When the Philadelphia 76ers traded Wilt Chamberlain to the L.A. Lakers in 1968 for Jerry Chambers, Archie Clark and Darrall Imhoff, who got the best player in the deal? Without a doubt, the Lakers. They got Wilt.
When the Lakers traded Shaquille O’Neal to the Miami Heat in 2004 for Caron, Butler, Lamar Odom, Brian Grant, and a first-round pick (which turned into Jordan Farmar), who got the best player in the deal? Easy. It was the Heat because they got Shaq.
When the Cavaliers sent Kyrie Irving to the Boston Celtics in August in exchange for Isaiah Thomas, Jae Crowder, Ante Zizic, Boston’s unprotected 2018 first-round pick, and (just to ease the minds of the Cavs about Thomas’ balky hip) a 2020 second-round draft pick, the Celtics got the better end of this blockbuster swap.
Boston could have kept sending more picks to the Cavaliers and it still wouldn’t tilt the trade. The Celtics were the clear winners because they got the best player in the deal in Kyrie. As much as we love Thomas’ scoring ability and fourth-quarter heroics and Crowder brings grit and toughness, the Cavaliers were still losing arguably the best one-on-one player in basketball who is just entering the prime years of his basketball career.
Kyrie, 25, is a true superstar. He is what Stephen A. Smith would call “box office.” He can bring people to the arena and pull in big TV ratings. And he’s got the game kids would love to emulate. He’s the best closer in the game. Period.
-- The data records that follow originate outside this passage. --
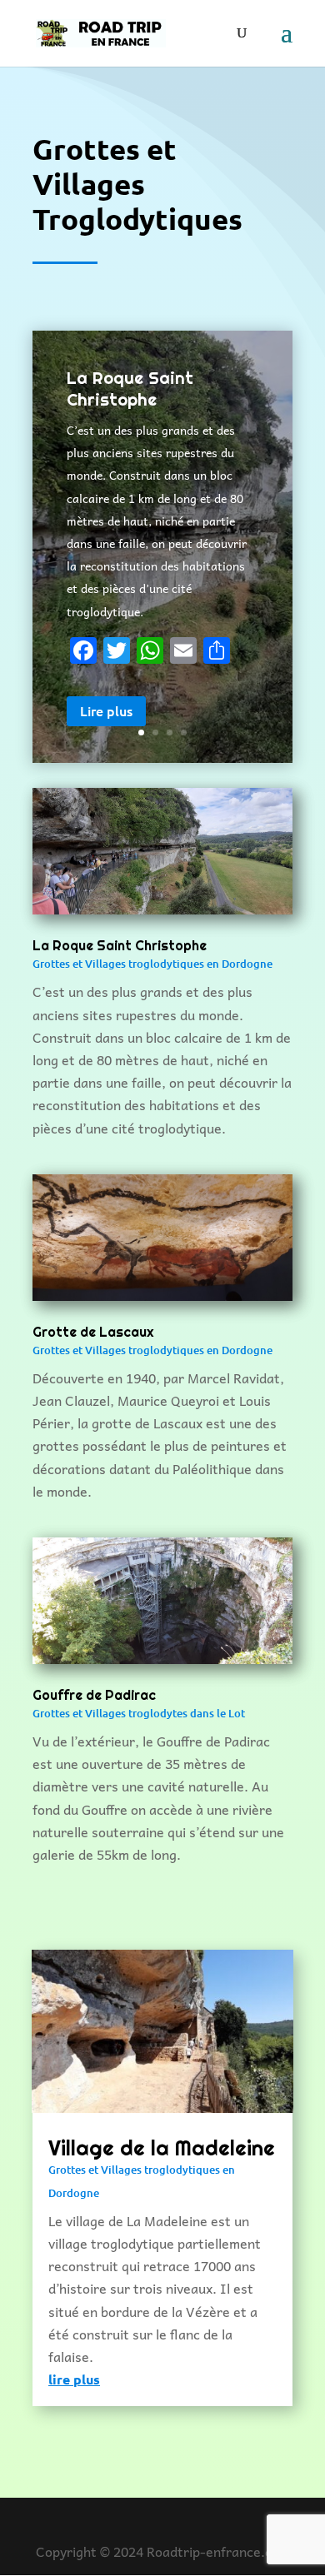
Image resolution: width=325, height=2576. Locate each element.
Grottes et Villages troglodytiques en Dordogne (152, 963)
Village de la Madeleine (161, 2148)
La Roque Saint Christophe (130, 389)
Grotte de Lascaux (92, 1332)
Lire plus (106, 710)
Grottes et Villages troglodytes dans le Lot (138, 1713)
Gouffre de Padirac (94, 1695)
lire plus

Thomas is fantastic player, without a doubt. But he greatly benefitted from Brad Stevens’ guard-friendly offense. Thomas was a 20-point scorer before he got to Boston. When he hooked up with Stevens, he became a 29-point scorer and an All-Star. The 28-year-old guard is also a liability on defense because of his 5-9 size (and that’s a generous listing).
The fear is that Thomas has already hit his peak as a player, while Irving’s arrow is still pointing upwards. And the hip injury is a major concern if you’re the Cavs. But even if Thomas is given a clean bill of health, he still can’t measure up to Kyrie. The Celtics know it. The Cavs know it. If Irving and Thomas were on par with each other, the Cavs would have been OK with a straight one-for-one swap. The fact that Boston had to add a role player and picks to sweeten the deal says it all.
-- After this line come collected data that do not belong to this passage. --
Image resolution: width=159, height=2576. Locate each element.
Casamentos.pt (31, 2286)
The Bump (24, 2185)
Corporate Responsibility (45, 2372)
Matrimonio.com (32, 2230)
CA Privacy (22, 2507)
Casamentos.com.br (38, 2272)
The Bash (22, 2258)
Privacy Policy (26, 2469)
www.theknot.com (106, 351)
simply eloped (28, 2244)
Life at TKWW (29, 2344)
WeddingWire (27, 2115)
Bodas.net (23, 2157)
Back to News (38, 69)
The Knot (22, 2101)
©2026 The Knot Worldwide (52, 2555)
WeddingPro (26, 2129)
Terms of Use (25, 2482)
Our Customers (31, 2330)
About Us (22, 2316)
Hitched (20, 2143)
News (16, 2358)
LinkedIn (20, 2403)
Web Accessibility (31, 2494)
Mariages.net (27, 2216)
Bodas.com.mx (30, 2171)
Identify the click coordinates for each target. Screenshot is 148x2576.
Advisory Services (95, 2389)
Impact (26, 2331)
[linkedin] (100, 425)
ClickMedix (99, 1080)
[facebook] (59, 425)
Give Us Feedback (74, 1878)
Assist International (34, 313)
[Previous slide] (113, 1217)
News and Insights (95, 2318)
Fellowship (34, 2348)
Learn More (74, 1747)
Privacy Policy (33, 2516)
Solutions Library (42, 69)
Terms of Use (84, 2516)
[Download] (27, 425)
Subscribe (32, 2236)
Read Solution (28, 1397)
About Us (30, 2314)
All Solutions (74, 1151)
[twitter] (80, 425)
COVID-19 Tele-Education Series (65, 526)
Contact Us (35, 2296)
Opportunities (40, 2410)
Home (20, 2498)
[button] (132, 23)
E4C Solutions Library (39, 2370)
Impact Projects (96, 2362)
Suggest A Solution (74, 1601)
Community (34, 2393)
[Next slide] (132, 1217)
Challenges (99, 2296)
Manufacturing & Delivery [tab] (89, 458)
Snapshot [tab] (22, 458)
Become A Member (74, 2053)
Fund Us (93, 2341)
Kyrie is already a proven 25-point scorer. With some tutelage from the brilliant mind of Stevens, Kyrie could turn into the most unstoppable scoring machine. Irving will now lead a Boston bunch that includes top free-agent acquisition Gordon Hayward, Al Horford and a pair of young guns in Jaylen Brown and Jayson Tatum. The road through the Eastern Conference playoffs still goes through Cleveland, but the Celtics have closed the gap and could make things very interesting in the conference finals.